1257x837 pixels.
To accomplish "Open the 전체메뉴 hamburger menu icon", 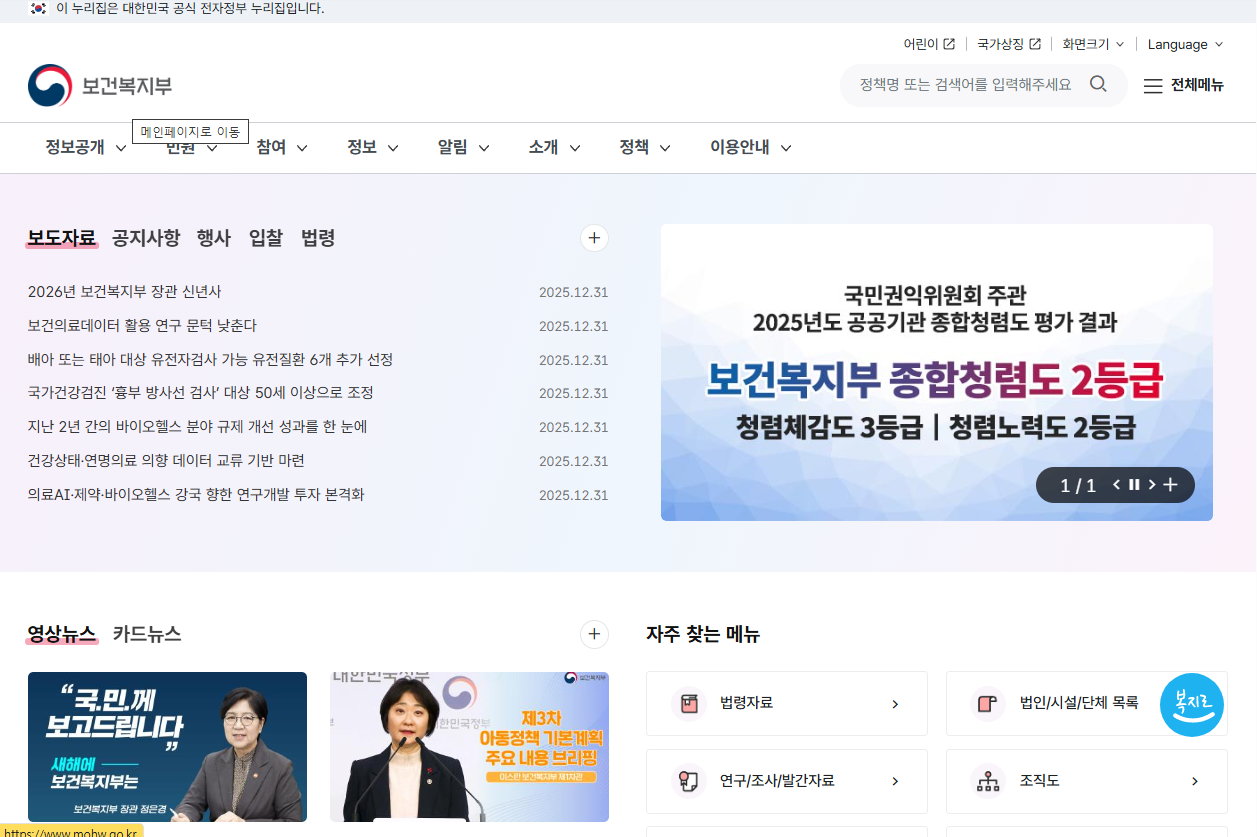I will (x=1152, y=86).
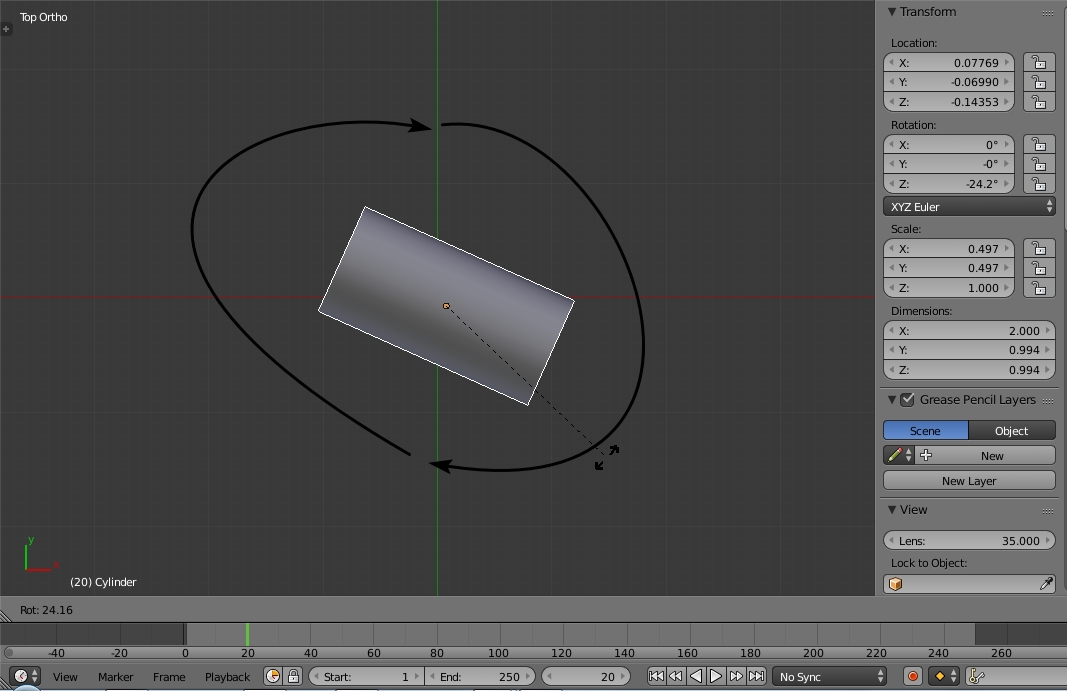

+ + + + +

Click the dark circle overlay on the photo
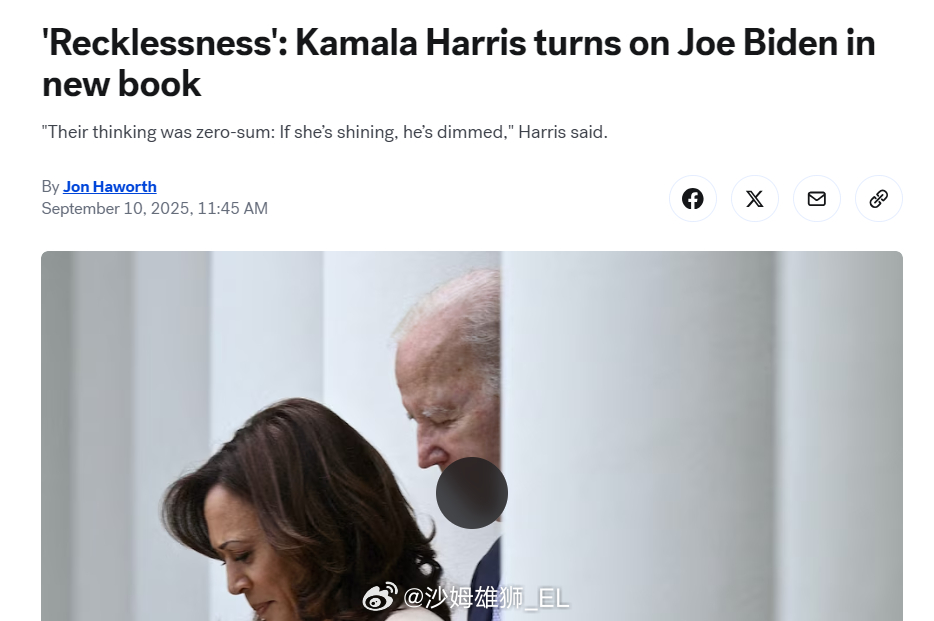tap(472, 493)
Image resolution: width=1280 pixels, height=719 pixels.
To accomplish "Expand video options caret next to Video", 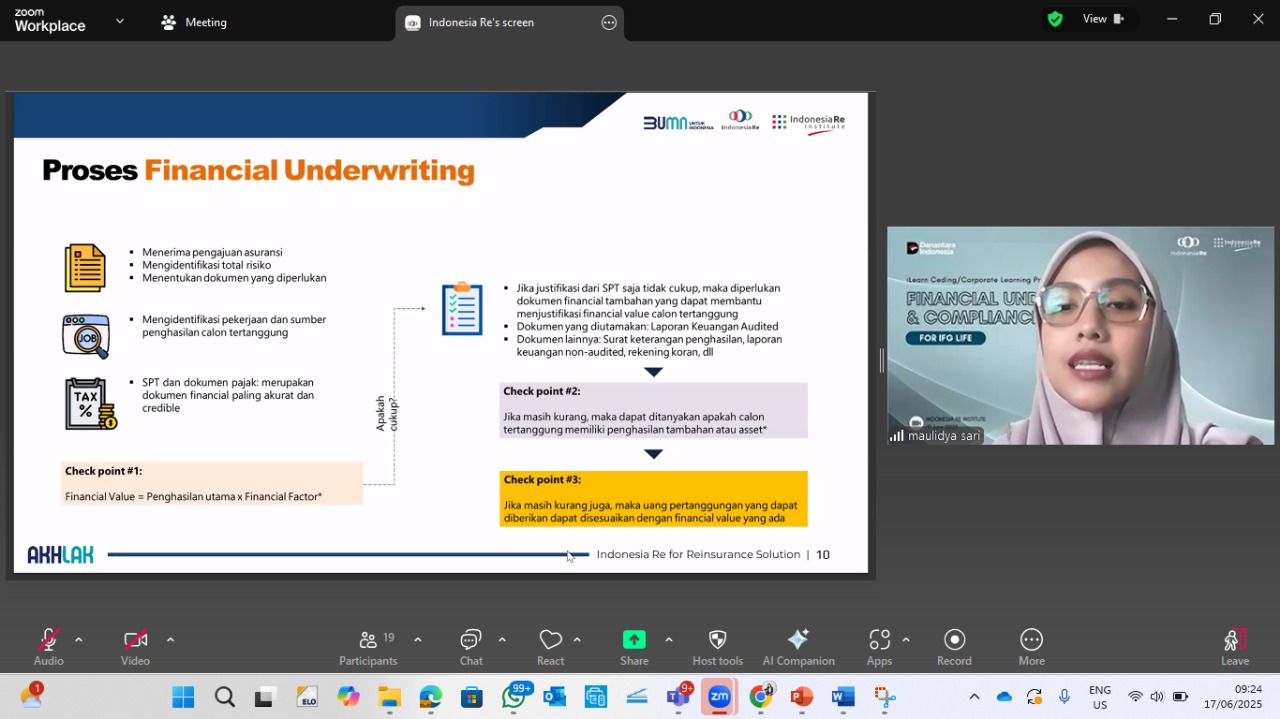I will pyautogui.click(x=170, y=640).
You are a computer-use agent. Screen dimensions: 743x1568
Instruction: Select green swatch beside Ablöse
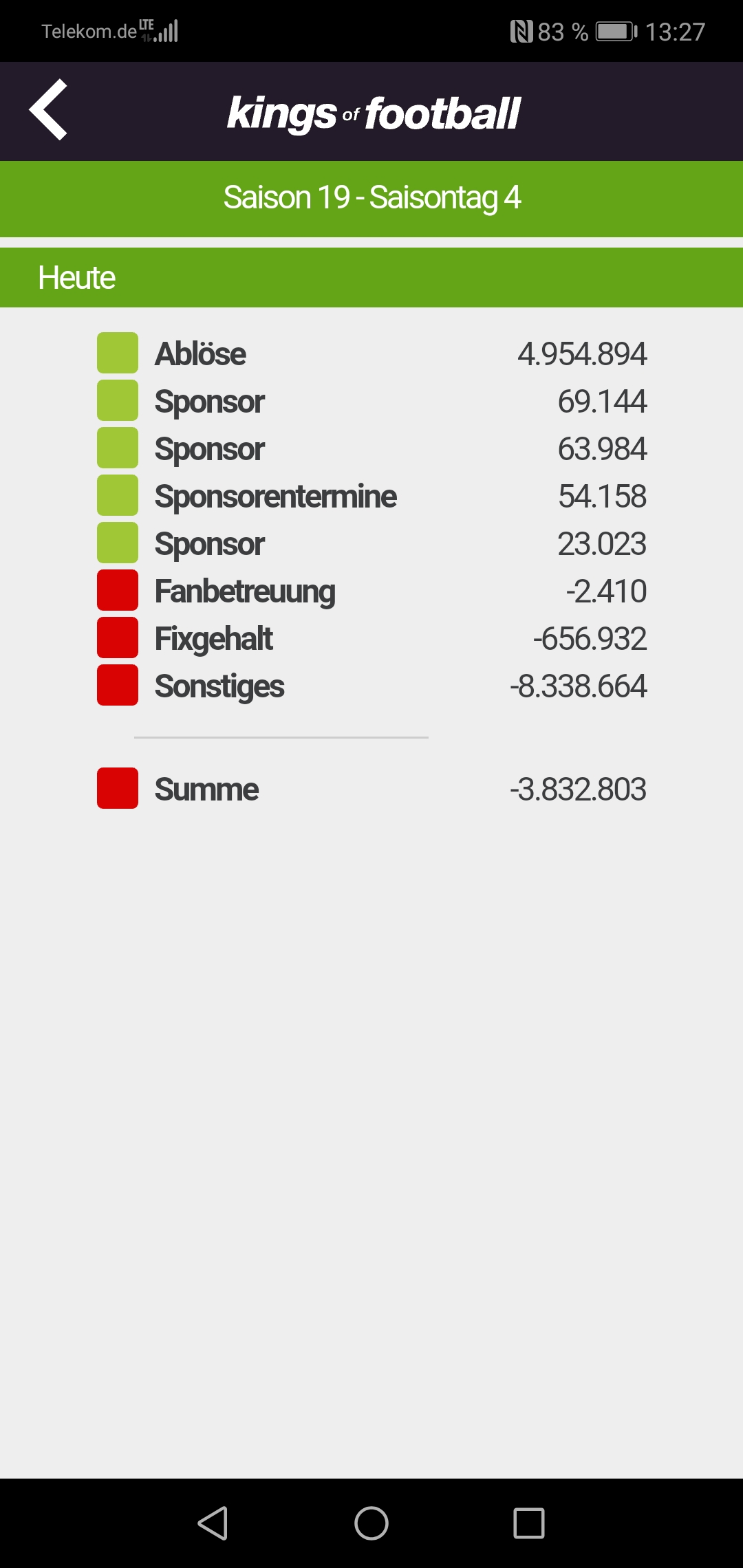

+ + + + +

§ **WORK INSTRUCTIONS**
Pick out every line of the listing containing the word "pixels", and show those lines.

§ **WRITTEN ANSWER**
1257x837 pixels.
Image resolution: width=1280 pixels, height=719 pixels.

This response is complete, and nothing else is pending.